Biggest disappointment: Johnathan Franklin, 2013
Franklin was supposed to be the slashing counterpart to Lacy, but his career ended after just one season due to a neck injury.
Best value: Eddie Lacy, 2013
Lacy was projected as a possible first round pick, and for the Packers to snag him late in the second round proved to be a great value, despite his departure from Green Bay after just four seasons.
Who might the Packers draft at running back?
The Packers should have options through the middle of the draft if they choose to go that route. Early on, Dalvin Cook fits what they like from running backs a little bit better than Christian McCaffrey, but he’s not expected to be available.
Both Marlon Mack and Brian Hill exhibit the exact tendencies we’d expect from a Packers draft pick. Chris Carson could be worth a flier as a late round pick.
High-end running backs
- Dalvin Cook - Florida State
- Christian McCaffrey - Stanford
Of these two, Cook is the better fit purely in terms of a physical profile. Cook led all draft eligible running backs in missed tackles (92) and in yards after contact (4.19).

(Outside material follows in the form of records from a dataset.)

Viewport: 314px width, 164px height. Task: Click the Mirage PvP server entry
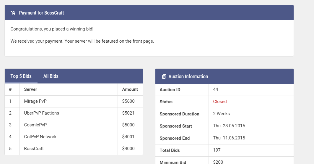(x=35, y=101)
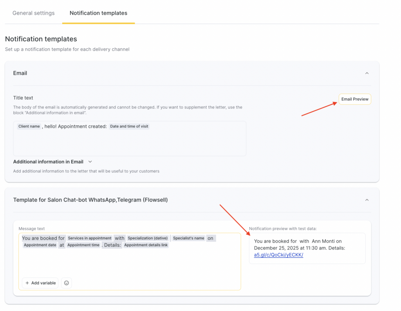Screen dimensions: 401x311
Task: Click the Add variable button
Action: point(40,283)
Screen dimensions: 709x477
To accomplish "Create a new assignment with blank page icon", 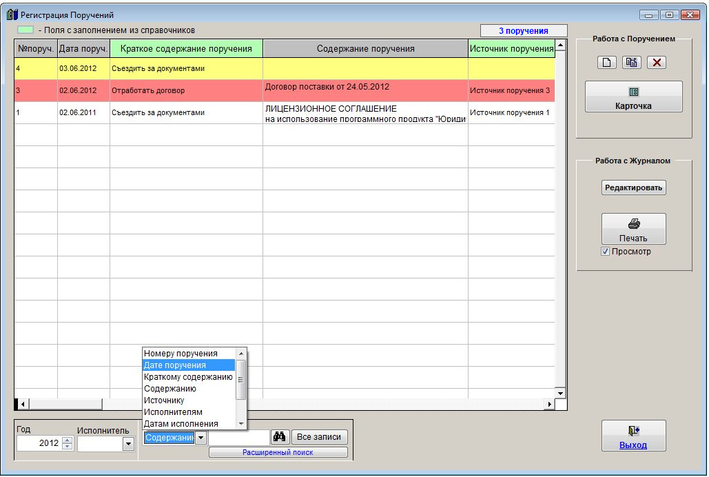I will [607, 63].
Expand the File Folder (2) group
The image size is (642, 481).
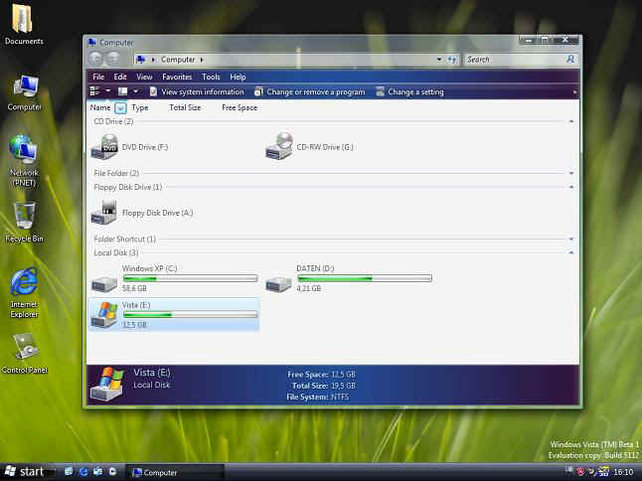pyautogui.click(x=572, y=173)
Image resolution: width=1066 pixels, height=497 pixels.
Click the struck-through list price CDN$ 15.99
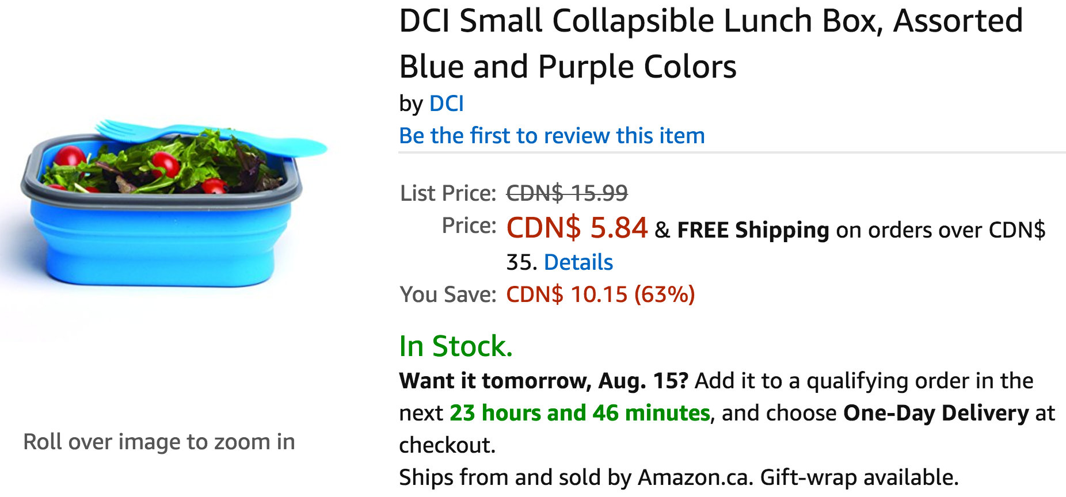(x=567, y=193)
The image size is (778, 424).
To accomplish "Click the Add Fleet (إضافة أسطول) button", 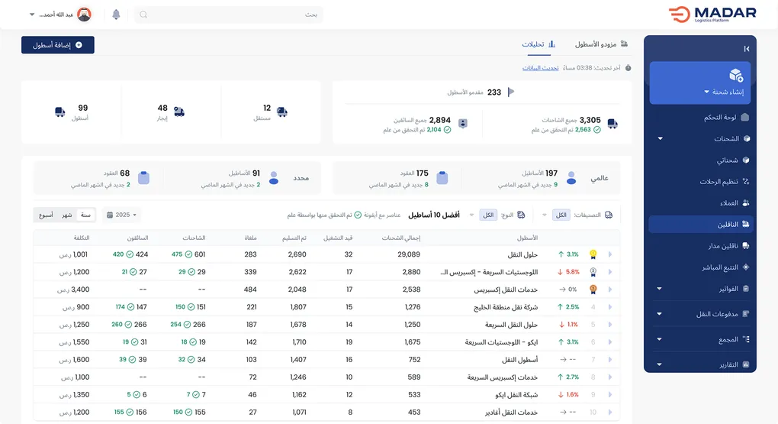I will (x=58, y=45).

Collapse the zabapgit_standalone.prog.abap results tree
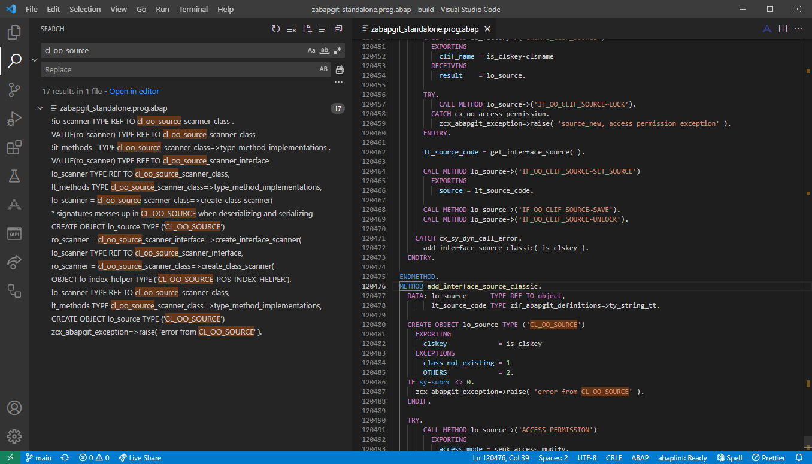(x=40, y=108)
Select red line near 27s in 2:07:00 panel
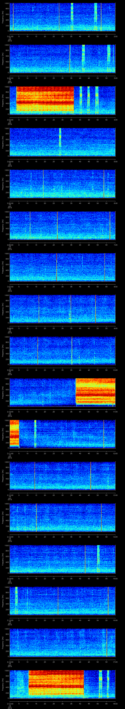 tap(57, 267)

What may hurt Cook's chances of landing in Green Bay is his struggles in pass blocking, where McCaffrey holds a strategic edge.
Mid-round running backs
- Marlon Mack - South Florida
- Brian Hill - Wyoming
There’s plenty of quality to be had at running back even near the middle of the draft, and if that’s where the Packers want to get one, Brian Hill could be the guy.
Mack is in the top 15 of all draft eligible running backs in an intriguing statistic from Pro Football Focus – elusive rating – that measures how good a running back is at making things happen when it's completely up to them.
Late-round or undrafted running backs
- Chris Carson - Oklahoma State
- De’Veon Smith - Michigan
Talent is available late in the draft should the Packers choose to try to bring in someone later. According to Pro Football Focus, Chris Carson has the highest elusive rating of all running backs in the draft, meaning he was the most productive when he got the least help from his blockers.